Türkiye, Cumhurbaşkanı Hükümet Sistemine geçtiğinden bu yana tamamen “Tek Adam” yönetiminde! Devletin her eylem ve söyleminin, kabul veya reddedilecek yasaların, yayınlanacak KHK’ların ve Cumhurbaşkanı Kararnamelerinin tamamının karar vericisi, tek başına Erdoğan’dır. Üst düzey atamaların ve yüksek tutarlı ihalelerin karar vericisi de, sadece Erdoğan’dır.
Ekonomik konularda, finans piyasalarının denetimi, ülkenin varlıklarının satılması, ülkenin tefeci faizi ile borçlandırılmasının karar vericileri Erdoğan ve Damat’tır.
Bakanlar birer sekreter, üst düzey bürokratlar ise “kahve dövücüsünün hınk deyicisi” gibiler. Yani, konu mankeni durumundalar!

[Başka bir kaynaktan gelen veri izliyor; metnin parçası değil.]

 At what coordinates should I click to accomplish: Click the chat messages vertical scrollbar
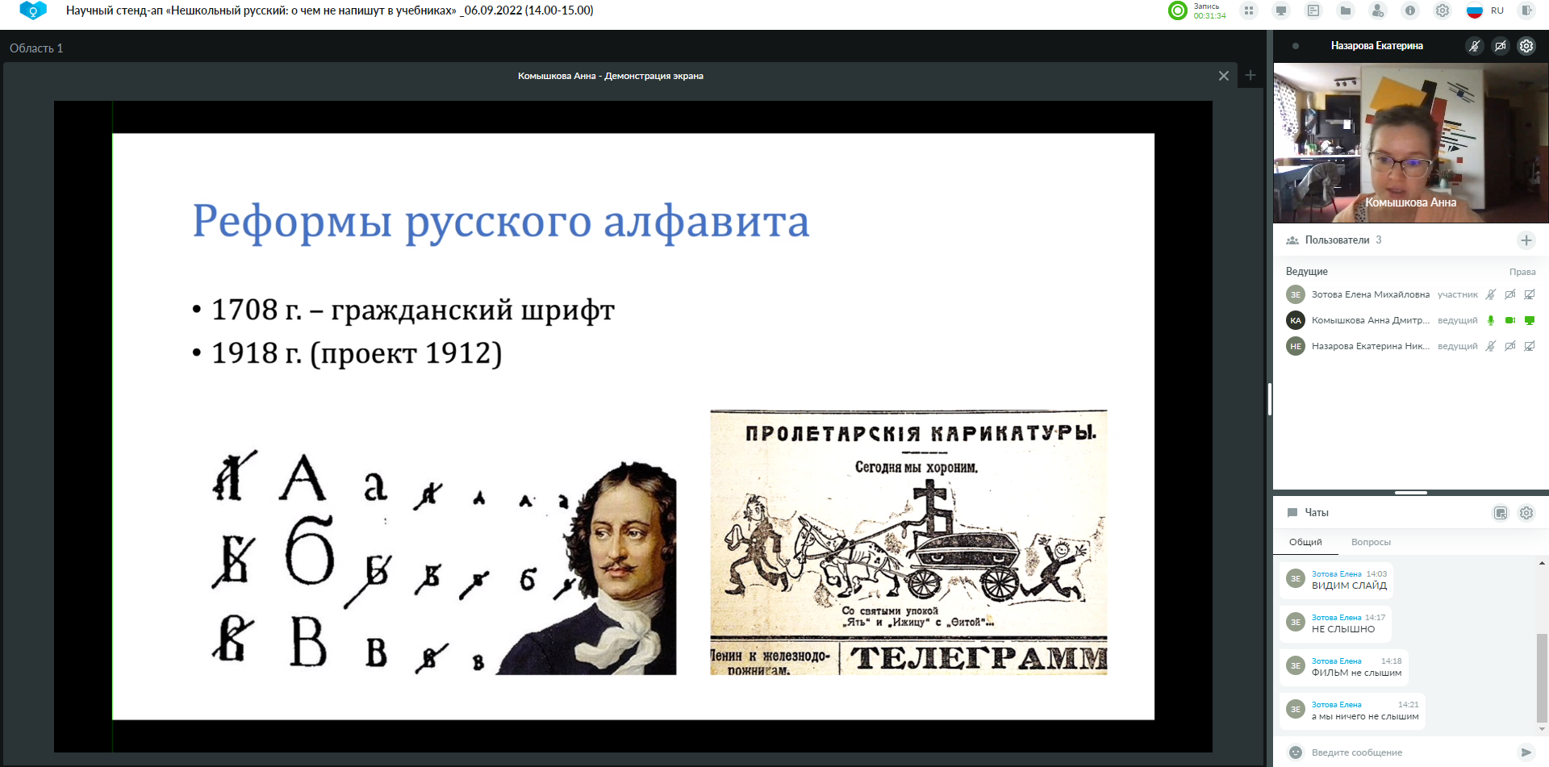point(1542,677)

Gerçek olan ve görünen tablo bu! Fakaaat gün gelip keser döndüğünde hesap günü geldiğinde, bugünün konu mankeni olanlar, “Devlet Yönetimindeki Müteselsil Sorumluluk” gereği, kendilerini Türk Yargısının önünde bulacaklar.
Büyük bir olasılıkla, Erdoğan ve ailesi çoook uzaklarda iken, yapılan her Anayasa ihlali, her usulsüz ihale, her yanlış yatırım, iç ve dış güvenlikle ilgili her hatalı politikanın hesabı bugünün konu mankenlerinden de sorulacaktır.

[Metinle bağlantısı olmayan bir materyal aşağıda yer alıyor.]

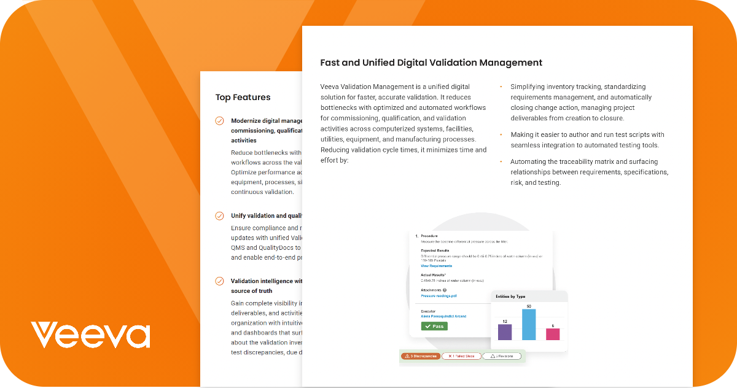737x388 pixels.
Task: Click the triangle icon on the 2 Revisions badge
Action: pos(493,355)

Buraya kadar aktardıklarım, halk adına kamu kaynaklarını kullanan her yöneticinin başına gelir. Gelmelidir de! Kim ki Türk Milletinin bir kuruşunu harcar, nereye ve nasıl harcadığını belgeleriyle, hesap vermelidir!
Akar; Savunma Sanayii için yapılan her alımdan- satılan Tank-Palet Fabrikasına, Süleyman Şah Türbesinin kaçırılmasından-Suriye’deki durumumuza, Ordu’daki FETÖ-Menzil yapılanmasının engellenmemesinden- Atatürk’e küfreden soysuzlarla kol kola girmeye kadar her konunun hesabını bağımsız Türk Yargısı önünde hesabını verecektir…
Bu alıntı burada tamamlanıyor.